I'm looking for an answer that describes a "continuation" mechanism in a web server vs. a programming language.
My understanding is that using continuations, it is trivial to have a "digits of pi" producer communicate with a "digits of pi" consumer, without explicit threading.
I've heard very good things about Jetty continuations. I am curious what others think.
I may have already found my answer, but I'm asking the question here anyway - for the record.
how do they compare to the continuations found in programming languages?
They have nothing in common apart from the name. It's merely a mechanism for freeing the current thread by giving Servlet
an API for storing and restoring its state, but it's all rather manually managed as opposed to real continuations, where the state is automatically inferred from the current context.
The prototypical example for cases where this makes sense is layered (composed) web services, where one service needs to make many requests to other services, and while these requests are made, the current thread is freed.

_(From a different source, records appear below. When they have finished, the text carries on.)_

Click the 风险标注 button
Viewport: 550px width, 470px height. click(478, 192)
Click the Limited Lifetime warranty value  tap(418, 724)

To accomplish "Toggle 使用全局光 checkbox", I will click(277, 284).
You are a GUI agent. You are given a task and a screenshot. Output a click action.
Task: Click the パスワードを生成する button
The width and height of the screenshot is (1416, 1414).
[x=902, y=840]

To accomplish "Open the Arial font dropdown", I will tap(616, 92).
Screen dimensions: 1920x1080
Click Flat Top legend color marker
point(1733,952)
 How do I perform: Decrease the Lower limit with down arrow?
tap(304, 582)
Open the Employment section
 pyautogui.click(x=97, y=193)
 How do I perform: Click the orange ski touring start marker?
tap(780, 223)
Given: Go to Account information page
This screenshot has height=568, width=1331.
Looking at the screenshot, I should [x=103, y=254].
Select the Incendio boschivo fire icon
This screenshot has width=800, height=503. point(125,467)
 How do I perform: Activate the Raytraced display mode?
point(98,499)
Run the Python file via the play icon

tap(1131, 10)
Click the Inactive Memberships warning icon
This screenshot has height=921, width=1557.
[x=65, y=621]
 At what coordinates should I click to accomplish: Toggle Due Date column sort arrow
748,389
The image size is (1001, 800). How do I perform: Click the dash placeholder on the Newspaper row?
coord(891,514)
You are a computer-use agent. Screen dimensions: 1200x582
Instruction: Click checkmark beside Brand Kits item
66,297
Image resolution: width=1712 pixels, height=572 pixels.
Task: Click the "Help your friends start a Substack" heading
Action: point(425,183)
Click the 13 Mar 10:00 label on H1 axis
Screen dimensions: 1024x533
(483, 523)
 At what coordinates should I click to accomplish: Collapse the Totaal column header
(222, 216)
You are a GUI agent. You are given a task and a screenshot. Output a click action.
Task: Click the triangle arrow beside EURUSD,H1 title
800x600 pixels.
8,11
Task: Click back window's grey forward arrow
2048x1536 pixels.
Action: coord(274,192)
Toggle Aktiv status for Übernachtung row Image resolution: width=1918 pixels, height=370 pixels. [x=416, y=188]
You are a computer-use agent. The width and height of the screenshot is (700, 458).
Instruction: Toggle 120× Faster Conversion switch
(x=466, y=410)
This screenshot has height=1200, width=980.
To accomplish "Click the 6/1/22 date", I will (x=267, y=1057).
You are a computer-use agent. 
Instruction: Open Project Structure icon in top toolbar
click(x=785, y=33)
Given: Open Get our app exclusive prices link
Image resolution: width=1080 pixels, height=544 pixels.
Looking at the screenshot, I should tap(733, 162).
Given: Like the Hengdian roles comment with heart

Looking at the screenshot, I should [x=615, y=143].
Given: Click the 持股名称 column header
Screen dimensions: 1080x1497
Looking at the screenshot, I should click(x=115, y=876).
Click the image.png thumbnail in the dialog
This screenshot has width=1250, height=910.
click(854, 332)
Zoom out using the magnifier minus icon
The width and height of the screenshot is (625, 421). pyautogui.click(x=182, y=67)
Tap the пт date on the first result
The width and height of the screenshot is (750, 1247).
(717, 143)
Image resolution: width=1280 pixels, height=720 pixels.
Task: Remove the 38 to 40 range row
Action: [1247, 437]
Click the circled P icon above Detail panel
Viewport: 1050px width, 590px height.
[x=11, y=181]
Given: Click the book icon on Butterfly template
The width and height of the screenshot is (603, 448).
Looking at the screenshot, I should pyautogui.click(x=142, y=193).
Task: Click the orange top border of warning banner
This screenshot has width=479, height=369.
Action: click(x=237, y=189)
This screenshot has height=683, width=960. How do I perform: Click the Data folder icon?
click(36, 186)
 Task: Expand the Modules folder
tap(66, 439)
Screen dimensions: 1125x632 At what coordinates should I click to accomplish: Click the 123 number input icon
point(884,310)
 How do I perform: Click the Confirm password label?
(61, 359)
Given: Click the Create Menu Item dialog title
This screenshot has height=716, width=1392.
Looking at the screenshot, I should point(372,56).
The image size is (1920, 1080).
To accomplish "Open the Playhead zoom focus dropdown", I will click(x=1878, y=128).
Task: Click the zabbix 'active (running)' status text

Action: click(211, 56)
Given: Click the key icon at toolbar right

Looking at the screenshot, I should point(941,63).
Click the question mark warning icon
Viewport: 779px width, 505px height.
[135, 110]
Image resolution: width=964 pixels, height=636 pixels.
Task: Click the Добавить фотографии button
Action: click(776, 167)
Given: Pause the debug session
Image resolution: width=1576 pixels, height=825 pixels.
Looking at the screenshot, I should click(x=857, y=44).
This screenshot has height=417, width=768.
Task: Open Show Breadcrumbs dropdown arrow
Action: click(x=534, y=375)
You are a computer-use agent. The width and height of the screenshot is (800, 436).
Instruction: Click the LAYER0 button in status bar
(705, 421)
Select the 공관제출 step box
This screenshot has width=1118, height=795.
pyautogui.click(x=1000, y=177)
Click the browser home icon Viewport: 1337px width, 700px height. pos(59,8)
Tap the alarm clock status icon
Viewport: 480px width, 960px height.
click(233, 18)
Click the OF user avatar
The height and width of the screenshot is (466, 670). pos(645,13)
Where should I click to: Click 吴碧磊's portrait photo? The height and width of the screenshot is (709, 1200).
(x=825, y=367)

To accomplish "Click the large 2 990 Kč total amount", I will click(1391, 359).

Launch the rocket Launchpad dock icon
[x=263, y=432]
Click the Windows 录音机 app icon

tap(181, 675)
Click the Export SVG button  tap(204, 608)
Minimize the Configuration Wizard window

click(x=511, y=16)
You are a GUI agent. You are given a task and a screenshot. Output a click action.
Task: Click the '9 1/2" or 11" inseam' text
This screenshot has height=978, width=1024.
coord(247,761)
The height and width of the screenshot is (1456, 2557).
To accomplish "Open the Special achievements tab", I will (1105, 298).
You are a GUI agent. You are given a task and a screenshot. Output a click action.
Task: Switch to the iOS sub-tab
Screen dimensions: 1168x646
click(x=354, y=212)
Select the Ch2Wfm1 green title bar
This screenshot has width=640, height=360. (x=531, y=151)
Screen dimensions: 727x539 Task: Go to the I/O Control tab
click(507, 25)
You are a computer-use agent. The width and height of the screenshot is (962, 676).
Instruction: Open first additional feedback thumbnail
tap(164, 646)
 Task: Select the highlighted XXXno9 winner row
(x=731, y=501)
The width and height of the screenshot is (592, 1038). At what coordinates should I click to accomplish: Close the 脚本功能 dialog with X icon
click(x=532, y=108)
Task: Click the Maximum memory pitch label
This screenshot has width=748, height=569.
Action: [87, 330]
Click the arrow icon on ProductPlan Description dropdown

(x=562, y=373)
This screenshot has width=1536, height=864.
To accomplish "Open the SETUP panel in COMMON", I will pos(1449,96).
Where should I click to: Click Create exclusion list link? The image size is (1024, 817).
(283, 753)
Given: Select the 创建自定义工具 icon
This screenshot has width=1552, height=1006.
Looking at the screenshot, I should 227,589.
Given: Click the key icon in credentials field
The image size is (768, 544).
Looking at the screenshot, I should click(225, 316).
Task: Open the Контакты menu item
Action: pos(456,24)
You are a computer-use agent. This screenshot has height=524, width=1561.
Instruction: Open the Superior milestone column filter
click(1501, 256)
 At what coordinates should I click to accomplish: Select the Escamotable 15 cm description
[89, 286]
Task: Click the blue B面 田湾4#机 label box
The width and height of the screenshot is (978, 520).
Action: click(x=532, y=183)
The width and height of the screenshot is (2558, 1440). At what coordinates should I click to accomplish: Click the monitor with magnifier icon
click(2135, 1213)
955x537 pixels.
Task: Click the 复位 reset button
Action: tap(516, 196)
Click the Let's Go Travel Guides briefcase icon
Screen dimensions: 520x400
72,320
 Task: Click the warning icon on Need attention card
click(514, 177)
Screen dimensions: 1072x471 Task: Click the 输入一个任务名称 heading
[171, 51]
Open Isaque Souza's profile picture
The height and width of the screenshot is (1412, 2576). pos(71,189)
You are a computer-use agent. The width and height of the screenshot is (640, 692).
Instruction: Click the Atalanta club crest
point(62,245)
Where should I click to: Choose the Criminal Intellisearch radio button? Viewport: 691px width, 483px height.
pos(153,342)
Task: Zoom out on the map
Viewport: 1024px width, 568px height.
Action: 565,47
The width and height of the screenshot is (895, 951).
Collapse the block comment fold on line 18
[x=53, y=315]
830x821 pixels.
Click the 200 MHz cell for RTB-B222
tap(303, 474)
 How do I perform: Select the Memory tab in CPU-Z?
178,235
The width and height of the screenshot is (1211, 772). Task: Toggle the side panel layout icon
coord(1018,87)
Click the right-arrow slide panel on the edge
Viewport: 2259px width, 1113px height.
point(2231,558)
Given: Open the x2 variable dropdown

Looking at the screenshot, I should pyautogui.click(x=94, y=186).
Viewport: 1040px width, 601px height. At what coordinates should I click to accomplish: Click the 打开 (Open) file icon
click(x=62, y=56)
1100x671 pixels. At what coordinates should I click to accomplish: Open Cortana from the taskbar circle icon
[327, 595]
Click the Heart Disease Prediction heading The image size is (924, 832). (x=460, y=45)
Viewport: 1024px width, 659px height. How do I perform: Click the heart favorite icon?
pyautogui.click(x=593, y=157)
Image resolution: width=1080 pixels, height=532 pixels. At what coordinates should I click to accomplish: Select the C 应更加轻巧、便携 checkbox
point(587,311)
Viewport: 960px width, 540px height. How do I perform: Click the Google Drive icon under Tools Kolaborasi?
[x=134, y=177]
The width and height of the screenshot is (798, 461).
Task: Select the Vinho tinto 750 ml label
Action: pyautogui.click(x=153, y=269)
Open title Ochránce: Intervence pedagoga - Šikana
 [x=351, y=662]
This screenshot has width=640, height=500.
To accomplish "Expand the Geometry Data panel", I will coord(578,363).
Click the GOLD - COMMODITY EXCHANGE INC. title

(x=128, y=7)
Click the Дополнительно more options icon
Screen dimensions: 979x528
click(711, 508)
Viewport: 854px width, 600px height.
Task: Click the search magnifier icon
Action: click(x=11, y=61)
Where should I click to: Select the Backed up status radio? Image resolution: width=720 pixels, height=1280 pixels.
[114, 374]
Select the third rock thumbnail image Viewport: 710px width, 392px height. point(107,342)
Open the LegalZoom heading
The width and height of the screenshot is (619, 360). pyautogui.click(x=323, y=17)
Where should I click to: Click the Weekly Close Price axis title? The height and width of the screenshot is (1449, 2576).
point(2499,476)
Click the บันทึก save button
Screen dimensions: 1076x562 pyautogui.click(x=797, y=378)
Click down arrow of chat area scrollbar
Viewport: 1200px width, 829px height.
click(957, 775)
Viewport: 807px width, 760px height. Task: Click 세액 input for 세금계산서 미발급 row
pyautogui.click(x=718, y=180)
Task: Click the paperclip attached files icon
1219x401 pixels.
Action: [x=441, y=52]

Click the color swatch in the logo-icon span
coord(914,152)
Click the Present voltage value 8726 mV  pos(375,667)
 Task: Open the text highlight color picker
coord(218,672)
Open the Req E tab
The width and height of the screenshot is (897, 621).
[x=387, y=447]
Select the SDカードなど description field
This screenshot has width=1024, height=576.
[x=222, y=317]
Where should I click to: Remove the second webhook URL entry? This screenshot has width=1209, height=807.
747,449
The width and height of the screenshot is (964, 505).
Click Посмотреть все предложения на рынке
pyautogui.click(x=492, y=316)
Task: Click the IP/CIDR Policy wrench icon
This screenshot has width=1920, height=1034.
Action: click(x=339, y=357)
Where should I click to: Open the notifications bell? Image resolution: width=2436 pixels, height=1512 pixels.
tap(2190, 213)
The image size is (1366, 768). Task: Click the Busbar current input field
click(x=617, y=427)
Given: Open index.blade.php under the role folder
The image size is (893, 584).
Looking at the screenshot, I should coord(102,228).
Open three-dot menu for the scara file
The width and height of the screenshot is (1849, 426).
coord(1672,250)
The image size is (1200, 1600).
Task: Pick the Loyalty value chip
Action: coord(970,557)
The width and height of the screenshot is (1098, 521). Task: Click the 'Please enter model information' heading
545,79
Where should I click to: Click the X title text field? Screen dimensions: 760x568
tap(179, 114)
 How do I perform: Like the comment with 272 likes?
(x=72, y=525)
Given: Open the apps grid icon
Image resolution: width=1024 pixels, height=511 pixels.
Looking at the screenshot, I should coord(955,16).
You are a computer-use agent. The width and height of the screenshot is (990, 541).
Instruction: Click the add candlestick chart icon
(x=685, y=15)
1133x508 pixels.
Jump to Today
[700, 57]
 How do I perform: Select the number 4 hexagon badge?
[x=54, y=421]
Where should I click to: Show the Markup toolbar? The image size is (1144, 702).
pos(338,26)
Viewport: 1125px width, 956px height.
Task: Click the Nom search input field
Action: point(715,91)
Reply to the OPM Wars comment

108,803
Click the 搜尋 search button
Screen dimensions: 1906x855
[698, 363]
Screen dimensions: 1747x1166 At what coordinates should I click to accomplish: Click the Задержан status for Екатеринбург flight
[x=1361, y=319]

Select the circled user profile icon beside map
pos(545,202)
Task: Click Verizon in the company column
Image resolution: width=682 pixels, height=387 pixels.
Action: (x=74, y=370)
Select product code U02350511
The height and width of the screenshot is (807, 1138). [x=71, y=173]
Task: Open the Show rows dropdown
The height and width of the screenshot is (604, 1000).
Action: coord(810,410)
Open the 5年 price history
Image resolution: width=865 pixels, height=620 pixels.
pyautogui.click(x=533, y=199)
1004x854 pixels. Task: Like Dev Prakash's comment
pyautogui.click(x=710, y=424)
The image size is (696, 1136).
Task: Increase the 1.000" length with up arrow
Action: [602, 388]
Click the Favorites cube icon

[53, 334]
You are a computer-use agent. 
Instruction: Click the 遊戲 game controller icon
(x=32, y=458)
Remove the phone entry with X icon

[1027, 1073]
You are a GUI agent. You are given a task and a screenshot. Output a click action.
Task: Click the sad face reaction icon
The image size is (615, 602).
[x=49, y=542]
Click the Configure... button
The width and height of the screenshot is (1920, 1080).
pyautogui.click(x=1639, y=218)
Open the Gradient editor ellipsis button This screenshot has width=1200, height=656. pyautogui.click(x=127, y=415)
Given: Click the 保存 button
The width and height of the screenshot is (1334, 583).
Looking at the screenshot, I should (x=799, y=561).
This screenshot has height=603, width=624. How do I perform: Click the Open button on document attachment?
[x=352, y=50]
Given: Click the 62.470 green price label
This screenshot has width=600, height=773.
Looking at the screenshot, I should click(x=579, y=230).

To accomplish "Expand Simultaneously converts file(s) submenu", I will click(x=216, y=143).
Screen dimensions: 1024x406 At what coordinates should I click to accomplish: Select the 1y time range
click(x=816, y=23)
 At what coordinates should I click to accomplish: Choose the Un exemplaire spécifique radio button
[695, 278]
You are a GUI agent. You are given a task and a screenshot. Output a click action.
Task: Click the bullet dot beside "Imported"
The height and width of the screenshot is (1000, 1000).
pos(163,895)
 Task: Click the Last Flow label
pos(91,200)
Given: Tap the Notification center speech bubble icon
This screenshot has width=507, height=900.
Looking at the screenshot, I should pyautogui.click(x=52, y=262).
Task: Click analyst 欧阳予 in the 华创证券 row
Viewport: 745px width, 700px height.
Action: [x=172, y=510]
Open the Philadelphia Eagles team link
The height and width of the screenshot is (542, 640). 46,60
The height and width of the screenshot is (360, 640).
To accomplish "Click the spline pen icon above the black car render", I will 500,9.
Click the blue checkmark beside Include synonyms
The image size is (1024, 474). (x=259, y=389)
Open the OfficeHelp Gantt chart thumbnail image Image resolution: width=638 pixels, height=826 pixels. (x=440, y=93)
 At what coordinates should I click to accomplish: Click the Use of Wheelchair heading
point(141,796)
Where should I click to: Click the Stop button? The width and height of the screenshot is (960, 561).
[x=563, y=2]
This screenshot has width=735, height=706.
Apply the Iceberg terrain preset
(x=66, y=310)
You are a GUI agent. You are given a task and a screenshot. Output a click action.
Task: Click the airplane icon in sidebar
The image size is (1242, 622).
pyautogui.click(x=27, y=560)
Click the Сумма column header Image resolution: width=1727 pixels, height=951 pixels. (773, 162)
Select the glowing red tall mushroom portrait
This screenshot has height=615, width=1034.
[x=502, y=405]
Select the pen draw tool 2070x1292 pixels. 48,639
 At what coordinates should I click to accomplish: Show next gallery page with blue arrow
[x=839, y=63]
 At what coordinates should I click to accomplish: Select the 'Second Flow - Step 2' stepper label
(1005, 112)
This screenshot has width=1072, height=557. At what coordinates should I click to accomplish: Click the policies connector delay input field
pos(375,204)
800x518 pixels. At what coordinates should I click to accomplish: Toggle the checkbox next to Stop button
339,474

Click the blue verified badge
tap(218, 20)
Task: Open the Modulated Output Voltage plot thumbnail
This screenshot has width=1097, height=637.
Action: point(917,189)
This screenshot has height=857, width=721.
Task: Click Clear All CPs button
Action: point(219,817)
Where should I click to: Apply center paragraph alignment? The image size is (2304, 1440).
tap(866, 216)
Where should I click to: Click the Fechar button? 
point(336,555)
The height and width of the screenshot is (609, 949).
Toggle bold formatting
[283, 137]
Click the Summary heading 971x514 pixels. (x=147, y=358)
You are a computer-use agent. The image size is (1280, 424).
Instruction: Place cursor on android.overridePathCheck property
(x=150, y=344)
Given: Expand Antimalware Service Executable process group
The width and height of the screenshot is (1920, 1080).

Upon completions of the requests (which can be done asynchronously on some other threads), the servlet's resume
method is called, which then will assemble the response from the results of the requests.
According to this page:
continuations will be replaced by
standard Servlet-3.0 suspendable
requests once the specification is
finalized. Early releases of Jetty-7
are now available that implement the
proposed standard suspend/resume API
I have not used Jetty yet, but it seems that with continuations the server is not required to keep a thread for each client where normally when the server is "holding off" (i guess blocking) on sending a response to a client that continuously polls it with AJAX it would need a thread for each client which would be a scalability problem.